### DIRECTIVES:
A. Reproduce the entries verbatim, starting at the line that contains "Given: Click the" and ending at the line that contains "Looking at the", and leave out the pictures.
B. Pick up the news report on the dismissed contempt application against the Electoral Commission where it stops, and continue it.

### PASSAGE GIVEN:
^^^^^^^^

Mrs Jean Mensa, EC chairperson

The Accra High Court has dismissed a contempt application against the Chairperson of the Electoral Commission (EC), Mrs Jean Adukwei Mensa, and the six other commissioners of the electoral management body.

The contempt application was in relation to the implementation of the Representation of the People Amendment Act (ROPAA), 2006 (Act 699) which gives Ghanaians in the Diaspora the right to vote from abroad.

Five Ghanaians in the diaspora filed the contempt application.

The five – Dr Kofi Boateng, Agyenim Boateng, Nellie Kemevor, Obed Danquah and Christian Sillim – wanted the Accra High Court to commit the EC and its commissioners for contempt for not implementing an order from the High Court that ROPAA should be operationalised within 12 months.

Application dismissed

However, the court presided over by Justice Ellen Amoah, dismissed the application Thursday, July 11, 2019.

The ruling was not read in court but the court directed the parties to go for it at the court’s registry.

The court also refused to grant cost as requested by counsel for the EC, Justin Amenuvor.

^^^^^^^^

### PROVIDED DATA:

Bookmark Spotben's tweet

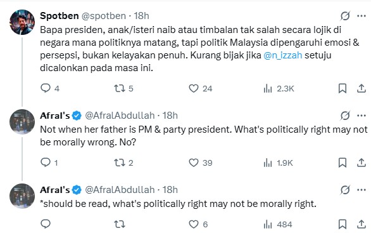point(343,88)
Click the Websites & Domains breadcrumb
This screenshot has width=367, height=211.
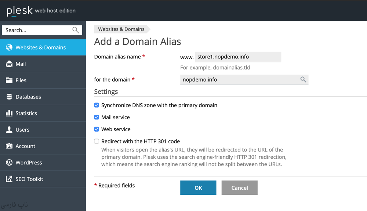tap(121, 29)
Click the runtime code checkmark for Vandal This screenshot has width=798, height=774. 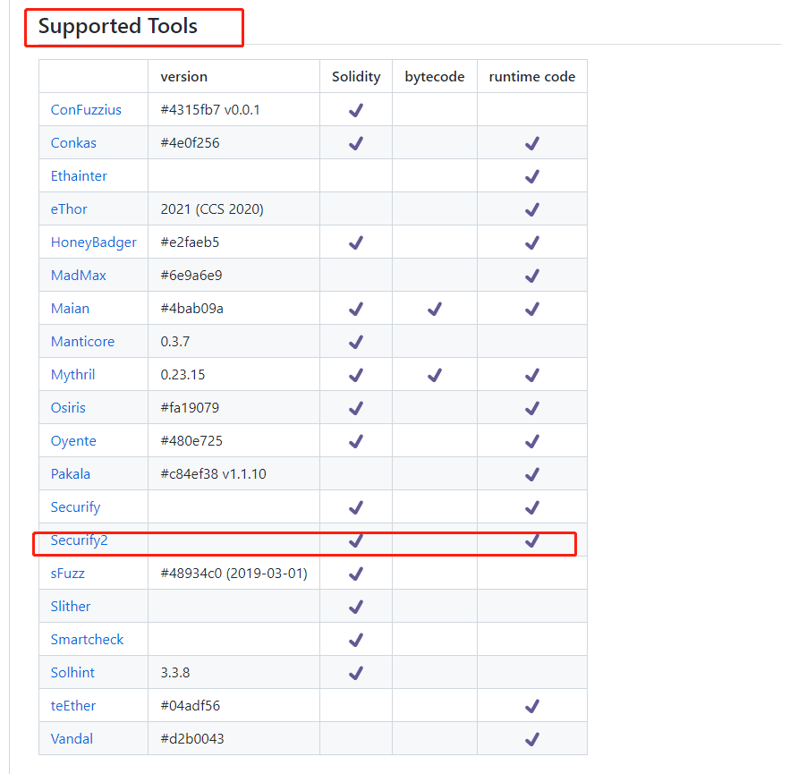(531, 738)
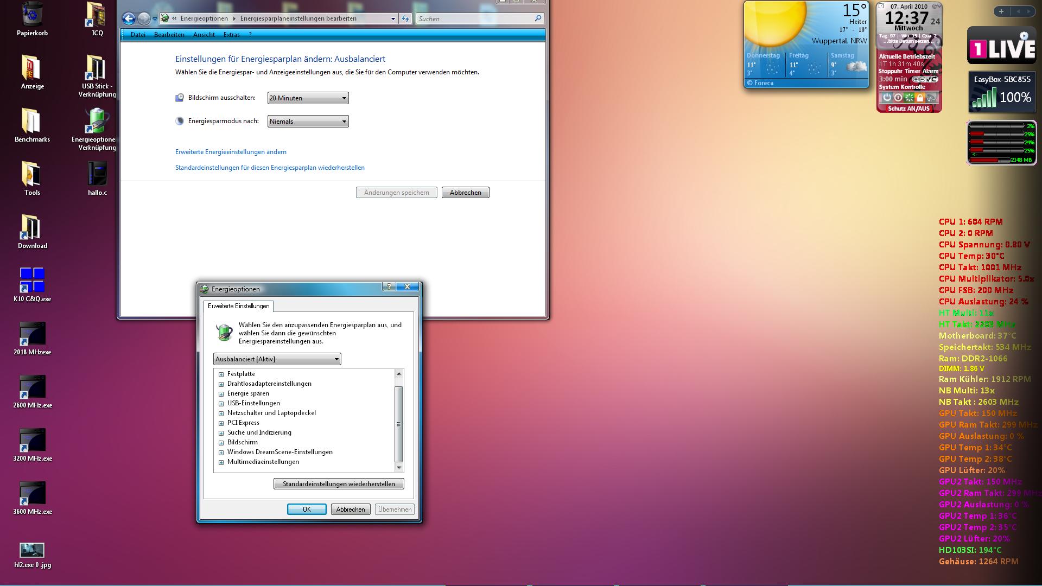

^^^^^^^^

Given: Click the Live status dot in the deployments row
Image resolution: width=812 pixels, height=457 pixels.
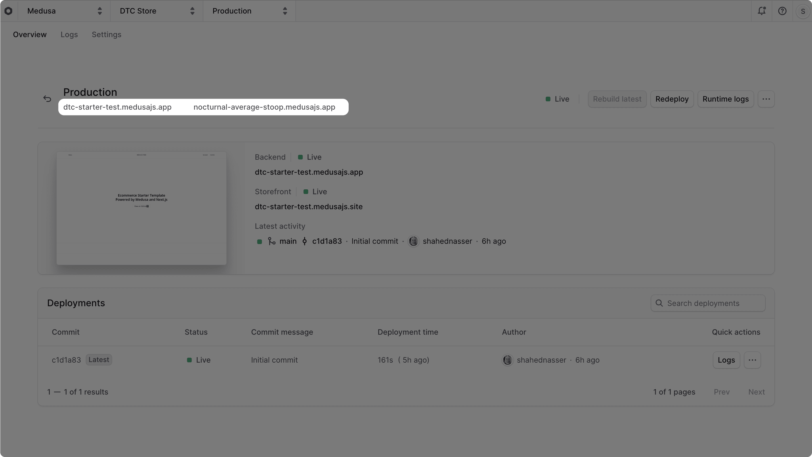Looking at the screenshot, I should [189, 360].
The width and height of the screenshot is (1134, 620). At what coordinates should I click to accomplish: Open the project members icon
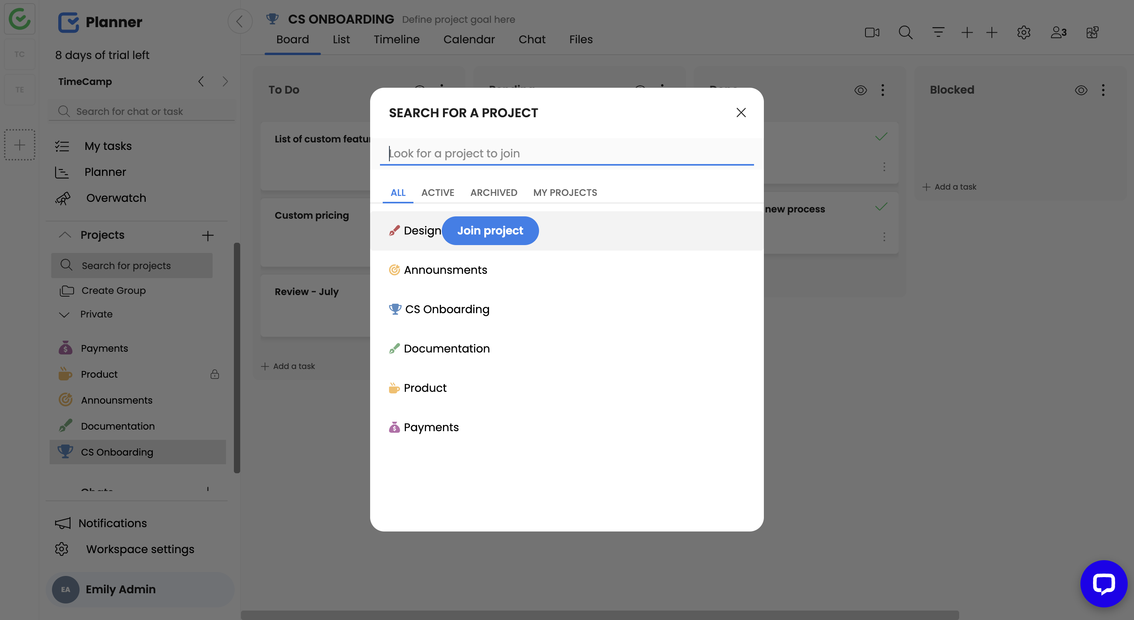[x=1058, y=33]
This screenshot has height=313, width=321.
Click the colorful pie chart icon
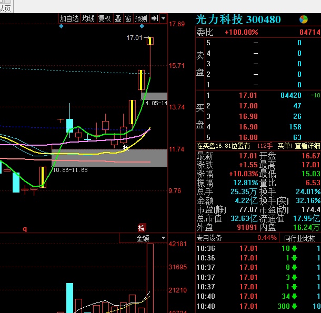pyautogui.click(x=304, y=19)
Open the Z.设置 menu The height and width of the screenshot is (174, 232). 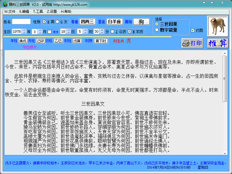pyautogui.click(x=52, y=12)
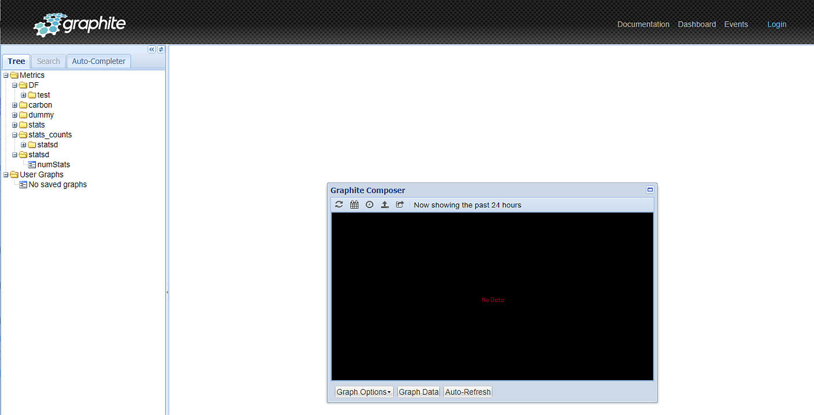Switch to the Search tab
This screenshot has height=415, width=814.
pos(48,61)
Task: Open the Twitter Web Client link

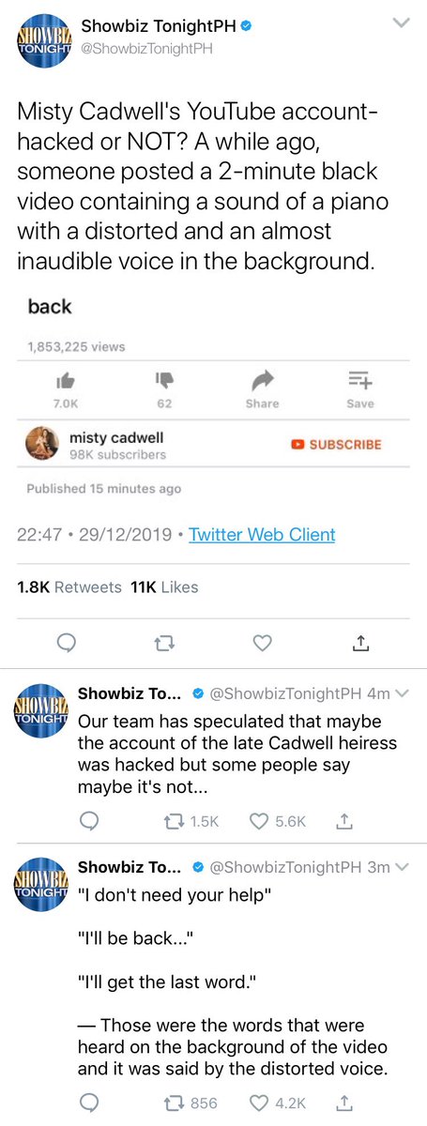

^^^^^^^^

### OUTPUTS IN ORDER:
A.
Given: Click the Live status dot in the deployments row
Image resolution: width=812 pixels, height=457 pixels.
Looking at the screenshot, I should [189, 360].

B.
Lawyer Samson Lardi Ayenini represented the appellants.

Contempt application

In their application for contempt filed on their behalf by their lawyer, the five Ghanaians averred that the EC had “failed, refused or neglected to respect and comply” with the specific orders of the court.

That, they argued, was in spite of numerous letters that they wrote to remind the EC of the impending deadline.

“The first respondent (the EC) and its commissioners have, with impunity, continued their contemptuous acts of not complying with the said judgement and its specific orders directed at them personally, even though the time for complying has elapsed,” they averred.

According to the five applicants, the only way to ensure that the EC complied with the court’s orders was for Mrs Mensa and the other commissioners to be “committed to prison for contempt”.

“I am not guilty of contempt”

Mrs Mensa, however, refuted claims by the five applicants that she and the EC had acted contemptuously.

In her affidavit in opposition, she contended that she was not the Chairperson of the EC at the time the court gave the order in December 2017 and that since her appointment, she had taken steps to implement the orders of the court.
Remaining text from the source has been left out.